The bad news: Yet another independent national body just weeks ago ranked Hawaii dead last in the nation for teacher pay and job conditions.

The good news: There is an easy fix — toss out Hawaii’s Educator Effectiveness System, the whole kit and caboodle. Use the money that would be spent on continuing this atrocity to pay teachers enough to make it possible to stay on the job.

The Board of Education has gone along with the Department of Education line on this for far too long, the directors unable to see the forest through the trees. The PEP-T evaluation system was working perfectly well until it was decided by the DOE hierarchy that more was needed to satisfy the whims of Arne Duncan, the former U.S. secretary of education, and the federal Race to the Top education reform program. Ironically, the impetus for embracing this failed program was in gaining an extra $75 million over four years. So why not spend a billion to get there?

Think of it: An unreported sum of expenses racked up by administrating and operating EES has cost the state the ability to retain teachers. How much has it cost? How about starting with the cost of the many extra vice principals hired statewide simply to implement EES? What was the cost of their training? Likely, way too much, because when their primary task was to observe teachers teaching, vice principals spent much of time typing on laptops every word spoken by those observed. Anyone want to argue that the newly trained came up with objective conclusions?

What was the cost of aggregating the so-called data resulting from the high-stakes testing at the heart of this fiasco? What was the cost of mandating the purchase of new curriculum aligned with Common Core and the testing? What were the costs of the testing?

Ironically, at a Board of Education meeting Oct. 4, the board’s finance committee was presented a budget for the next school year. Some of the committee members questioned the need for hiring several data analysts at six-figure salaries. “Must-have” or “would be nice,” the DOE contingent was asked. “Must have” of course, the skeptical members were told, perhaps because the justification provided was nominal and obfuscated, a tactic typical of the DOE bureaucracy.

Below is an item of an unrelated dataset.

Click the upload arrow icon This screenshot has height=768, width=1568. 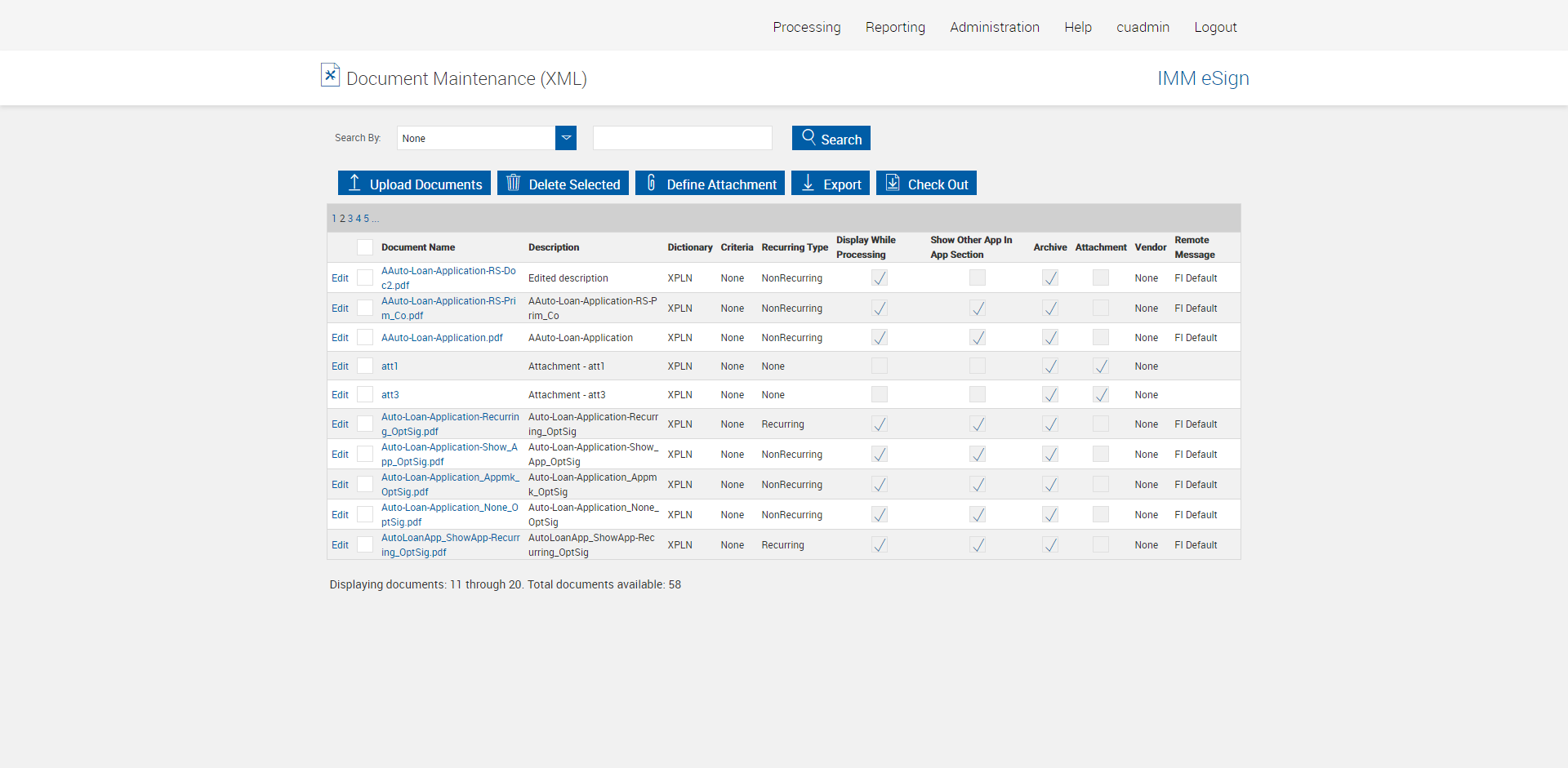354,183
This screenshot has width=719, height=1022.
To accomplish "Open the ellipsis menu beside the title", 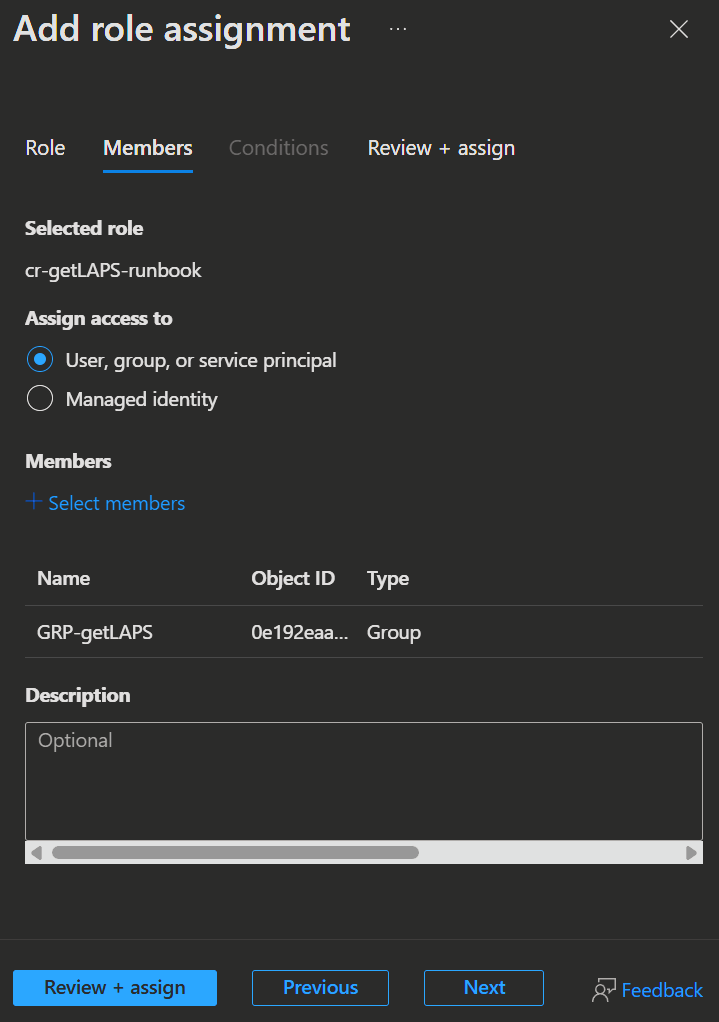I will coord(398,30).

Has anyone asked for an audit of this mess? Does anyone in government really want an audit of this mess? Likely not, because when teachers here have endured decades of hand-wringing by the state when it comes to paying them, when they are told there is no money to adequately compensate them, who would want to admit that teachers could have been paid well if not for spending exorbitant sums to conduct business as usual under the shibai perpetrated by bureaucrats.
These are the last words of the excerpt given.